There were four severe storm events and two winter storm events in the first six months of 2018. Climatologists say the frequency is getting worse. The 2013 to 2017 annual average was 11.6 compared to 6.0 events between 1980 and 2017. What lessons can we learn from this?
The chances are high a data center is going to take a hit several times in its lifetime, particularly if it is on the Gulf of Mexico where Hurricane Harvey struck. The storm dumped over 40 inches of rain in many places as it moved over Texas, making it the wettest and costliest tropical hurricane on record. Yet the data loss in Houston was relatively insignificant. How did city data centers prevail over Harvey? What lessons should we learn?

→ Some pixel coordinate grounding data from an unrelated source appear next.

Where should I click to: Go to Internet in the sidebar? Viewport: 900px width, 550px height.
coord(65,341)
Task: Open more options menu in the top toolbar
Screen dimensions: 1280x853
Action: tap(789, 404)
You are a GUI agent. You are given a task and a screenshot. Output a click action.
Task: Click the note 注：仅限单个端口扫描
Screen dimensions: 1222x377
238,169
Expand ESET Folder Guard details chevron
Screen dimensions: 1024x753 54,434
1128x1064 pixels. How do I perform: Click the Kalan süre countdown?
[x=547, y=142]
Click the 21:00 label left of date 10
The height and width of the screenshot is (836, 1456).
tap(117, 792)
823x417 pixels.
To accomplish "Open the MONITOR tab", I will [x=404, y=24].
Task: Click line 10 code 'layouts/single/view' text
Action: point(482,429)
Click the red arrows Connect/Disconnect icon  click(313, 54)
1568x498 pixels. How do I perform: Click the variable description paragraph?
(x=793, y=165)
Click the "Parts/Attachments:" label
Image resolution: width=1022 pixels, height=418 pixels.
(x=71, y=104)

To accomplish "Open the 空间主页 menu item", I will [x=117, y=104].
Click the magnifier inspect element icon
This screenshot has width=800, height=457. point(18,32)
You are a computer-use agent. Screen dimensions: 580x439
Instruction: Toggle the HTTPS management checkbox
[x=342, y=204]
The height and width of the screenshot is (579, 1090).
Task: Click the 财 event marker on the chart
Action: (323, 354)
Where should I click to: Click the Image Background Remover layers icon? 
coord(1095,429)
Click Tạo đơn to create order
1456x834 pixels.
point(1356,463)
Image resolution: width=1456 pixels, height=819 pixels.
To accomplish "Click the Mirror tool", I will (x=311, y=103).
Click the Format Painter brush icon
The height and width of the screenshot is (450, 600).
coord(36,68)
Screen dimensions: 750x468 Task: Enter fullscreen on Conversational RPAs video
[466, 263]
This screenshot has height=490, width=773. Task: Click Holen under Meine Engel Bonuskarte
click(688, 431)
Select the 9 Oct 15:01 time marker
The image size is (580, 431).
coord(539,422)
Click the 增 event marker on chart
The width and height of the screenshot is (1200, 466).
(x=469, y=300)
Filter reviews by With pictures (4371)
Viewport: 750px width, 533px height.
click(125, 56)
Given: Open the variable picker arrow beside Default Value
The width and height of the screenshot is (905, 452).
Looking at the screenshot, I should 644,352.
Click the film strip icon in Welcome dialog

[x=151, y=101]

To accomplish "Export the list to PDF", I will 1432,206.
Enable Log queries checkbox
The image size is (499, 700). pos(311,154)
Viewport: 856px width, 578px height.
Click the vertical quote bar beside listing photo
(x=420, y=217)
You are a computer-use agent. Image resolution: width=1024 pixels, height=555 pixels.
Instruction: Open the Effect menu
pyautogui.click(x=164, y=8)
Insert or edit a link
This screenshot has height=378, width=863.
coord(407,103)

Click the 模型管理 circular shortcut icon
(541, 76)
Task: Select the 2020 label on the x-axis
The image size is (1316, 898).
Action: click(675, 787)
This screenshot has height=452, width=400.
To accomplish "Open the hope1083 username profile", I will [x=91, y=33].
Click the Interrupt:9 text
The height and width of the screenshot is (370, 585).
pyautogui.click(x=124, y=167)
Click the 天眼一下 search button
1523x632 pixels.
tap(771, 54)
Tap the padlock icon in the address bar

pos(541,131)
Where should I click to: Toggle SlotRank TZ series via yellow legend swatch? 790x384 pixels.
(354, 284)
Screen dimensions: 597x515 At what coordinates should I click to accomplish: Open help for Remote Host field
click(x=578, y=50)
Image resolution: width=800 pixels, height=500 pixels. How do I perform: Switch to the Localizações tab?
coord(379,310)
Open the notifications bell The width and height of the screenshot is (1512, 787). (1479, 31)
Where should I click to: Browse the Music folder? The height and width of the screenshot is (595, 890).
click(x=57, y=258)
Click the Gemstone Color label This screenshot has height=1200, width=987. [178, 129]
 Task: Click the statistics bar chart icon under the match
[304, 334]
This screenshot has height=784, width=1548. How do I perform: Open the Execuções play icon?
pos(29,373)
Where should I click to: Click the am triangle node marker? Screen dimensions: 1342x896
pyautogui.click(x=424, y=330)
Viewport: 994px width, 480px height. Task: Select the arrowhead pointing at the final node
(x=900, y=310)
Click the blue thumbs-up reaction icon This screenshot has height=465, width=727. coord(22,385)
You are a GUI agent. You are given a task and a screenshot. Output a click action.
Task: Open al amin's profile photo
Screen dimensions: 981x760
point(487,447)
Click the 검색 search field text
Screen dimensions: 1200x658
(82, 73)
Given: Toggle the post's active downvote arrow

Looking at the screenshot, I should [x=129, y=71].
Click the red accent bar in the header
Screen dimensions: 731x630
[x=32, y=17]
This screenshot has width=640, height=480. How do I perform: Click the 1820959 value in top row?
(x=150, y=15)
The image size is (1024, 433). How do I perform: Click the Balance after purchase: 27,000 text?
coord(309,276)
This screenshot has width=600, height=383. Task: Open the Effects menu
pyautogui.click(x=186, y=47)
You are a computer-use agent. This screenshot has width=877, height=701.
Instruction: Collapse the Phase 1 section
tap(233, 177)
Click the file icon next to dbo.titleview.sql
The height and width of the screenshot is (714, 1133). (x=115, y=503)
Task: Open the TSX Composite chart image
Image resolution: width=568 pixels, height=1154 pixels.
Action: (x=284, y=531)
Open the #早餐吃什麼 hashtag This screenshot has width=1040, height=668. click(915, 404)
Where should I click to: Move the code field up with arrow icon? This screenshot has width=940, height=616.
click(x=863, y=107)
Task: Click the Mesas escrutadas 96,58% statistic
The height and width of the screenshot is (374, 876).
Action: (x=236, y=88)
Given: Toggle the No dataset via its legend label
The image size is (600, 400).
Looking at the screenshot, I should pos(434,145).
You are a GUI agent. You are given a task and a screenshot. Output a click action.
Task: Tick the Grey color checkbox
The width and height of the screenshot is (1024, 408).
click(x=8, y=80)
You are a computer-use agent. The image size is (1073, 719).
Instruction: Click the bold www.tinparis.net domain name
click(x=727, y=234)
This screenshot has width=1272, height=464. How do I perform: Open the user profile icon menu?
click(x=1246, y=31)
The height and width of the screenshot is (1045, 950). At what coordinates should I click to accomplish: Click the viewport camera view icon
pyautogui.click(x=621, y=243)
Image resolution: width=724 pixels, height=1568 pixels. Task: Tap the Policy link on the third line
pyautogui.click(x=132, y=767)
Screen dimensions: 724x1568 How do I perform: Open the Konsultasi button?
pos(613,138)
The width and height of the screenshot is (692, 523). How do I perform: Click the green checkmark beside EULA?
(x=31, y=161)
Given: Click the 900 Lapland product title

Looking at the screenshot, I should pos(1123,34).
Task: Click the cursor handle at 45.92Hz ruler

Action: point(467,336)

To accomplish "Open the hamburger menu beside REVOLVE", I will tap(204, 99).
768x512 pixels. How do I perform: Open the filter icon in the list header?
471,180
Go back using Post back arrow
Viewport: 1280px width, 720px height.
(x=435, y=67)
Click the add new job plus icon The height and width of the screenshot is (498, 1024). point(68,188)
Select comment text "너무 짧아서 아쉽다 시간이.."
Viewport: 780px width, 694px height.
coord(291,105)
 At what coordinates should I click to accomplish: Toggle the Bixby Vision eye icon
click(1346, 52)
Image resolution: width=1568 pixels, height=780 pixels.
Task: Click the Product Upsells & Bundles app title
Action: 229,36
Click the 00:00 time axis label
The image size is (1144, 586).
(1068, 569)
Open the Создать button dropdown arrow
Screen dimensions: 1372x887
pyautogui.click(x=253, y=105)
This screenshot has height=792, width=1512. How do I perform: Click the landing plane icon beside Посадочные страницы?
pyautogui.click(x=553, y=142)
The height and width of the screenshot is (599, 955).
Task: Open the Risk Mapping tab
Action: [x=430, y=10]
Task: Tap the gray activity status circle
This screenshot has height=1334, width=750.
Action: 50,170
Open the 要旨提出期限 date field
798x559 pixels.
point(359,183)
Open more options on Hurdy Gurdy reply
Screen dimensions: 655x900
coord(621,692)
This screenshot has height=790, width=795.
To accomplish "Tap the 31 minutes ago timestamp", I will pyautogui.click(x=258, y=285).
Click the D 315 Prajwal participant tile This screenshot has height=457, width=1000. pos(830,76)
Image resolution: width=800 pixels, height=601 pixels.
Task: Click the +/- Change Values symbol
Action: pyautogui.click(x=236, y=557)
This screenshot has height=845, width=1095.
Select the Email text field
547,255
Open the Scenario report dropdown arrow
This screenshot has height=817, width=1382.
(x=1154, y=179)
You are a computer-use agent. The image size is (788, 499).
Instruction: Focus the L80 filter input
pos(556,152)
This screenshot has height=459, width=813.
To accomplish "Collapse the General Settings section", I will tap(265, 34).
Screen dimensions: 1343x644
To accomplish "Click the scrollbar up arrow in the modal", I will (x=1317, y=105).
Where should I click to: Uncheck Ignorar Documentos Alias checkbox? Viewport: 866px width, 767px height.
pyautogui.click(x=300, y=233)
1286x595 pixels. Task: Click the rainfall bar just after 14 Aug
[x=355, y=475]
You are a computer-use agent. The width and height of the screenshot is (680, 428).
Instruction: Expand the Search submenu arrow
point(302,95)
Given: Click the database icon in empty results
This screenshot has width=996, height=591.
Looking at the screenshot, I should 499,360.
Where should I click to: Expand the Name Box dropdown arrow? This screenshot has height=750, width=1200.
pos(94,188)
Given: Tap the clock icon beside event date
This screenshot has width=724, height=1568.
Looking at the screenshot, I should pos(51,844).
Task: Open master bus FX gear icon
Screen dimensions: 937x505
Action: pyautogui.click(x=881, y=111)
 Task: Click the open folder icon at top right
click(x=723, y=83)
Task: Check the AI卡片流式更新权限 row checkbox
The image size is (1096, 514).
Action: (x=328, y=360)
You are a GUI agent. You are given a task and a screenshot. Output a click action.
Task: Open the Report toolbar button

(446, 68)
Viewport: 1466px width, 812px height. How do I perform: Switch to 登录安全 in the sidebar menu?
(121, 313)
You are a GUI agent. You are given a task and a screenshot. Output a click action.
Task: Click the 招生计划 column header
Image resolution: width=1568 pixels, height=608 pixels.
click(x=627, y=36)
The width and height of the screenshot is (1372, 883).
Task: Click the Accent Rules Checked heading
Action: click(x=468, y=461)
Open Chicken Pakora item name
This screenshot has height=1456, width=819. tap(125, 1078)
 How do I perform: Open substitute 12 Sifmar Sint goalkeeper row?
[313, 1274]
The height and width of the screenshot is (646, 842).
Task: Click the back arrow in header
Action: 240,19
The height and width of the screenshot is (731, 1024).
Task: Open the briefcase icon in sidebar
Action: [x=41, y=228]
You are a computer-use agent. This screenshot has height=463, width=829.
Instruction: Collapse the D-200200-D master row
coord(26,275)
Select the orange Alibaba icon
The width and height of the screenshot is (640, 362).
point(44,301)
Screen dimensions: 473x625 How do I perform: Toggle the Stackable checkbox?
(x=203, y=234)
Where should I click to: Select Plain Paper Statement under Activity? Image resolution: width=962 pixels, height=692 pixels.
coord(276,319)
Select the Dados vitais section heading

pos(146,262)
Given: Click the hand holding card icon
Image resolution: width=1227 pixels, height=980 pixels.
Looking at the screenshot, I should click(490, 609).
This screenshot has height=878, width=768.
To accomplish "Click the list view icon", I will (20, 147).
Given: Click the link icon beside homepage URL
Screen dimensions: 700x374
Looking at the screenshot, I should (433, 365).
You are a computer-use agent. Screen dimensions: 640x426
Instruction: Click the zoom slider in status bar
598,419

Storm Proofing Data Centers Against Extreme Weather
A data center’s immediate worst threats are power cuts, power surges, water, wind, and lightning strikes. The first two are dealt with by running grid electricity instantaneously protected via UPS with lead-acid or lithium-ion battery banks to servers, and having generators handy to maintain them on full power as backup.
Waterproofing is a matter of choosing the right site, being above the 500-year flood mark, and investing money in a suitable structure that can never fall down, and keep the water where it belongs, outside. With these measures in place a data center should be able to prevail over a hurricane like Harvey while it roars outside.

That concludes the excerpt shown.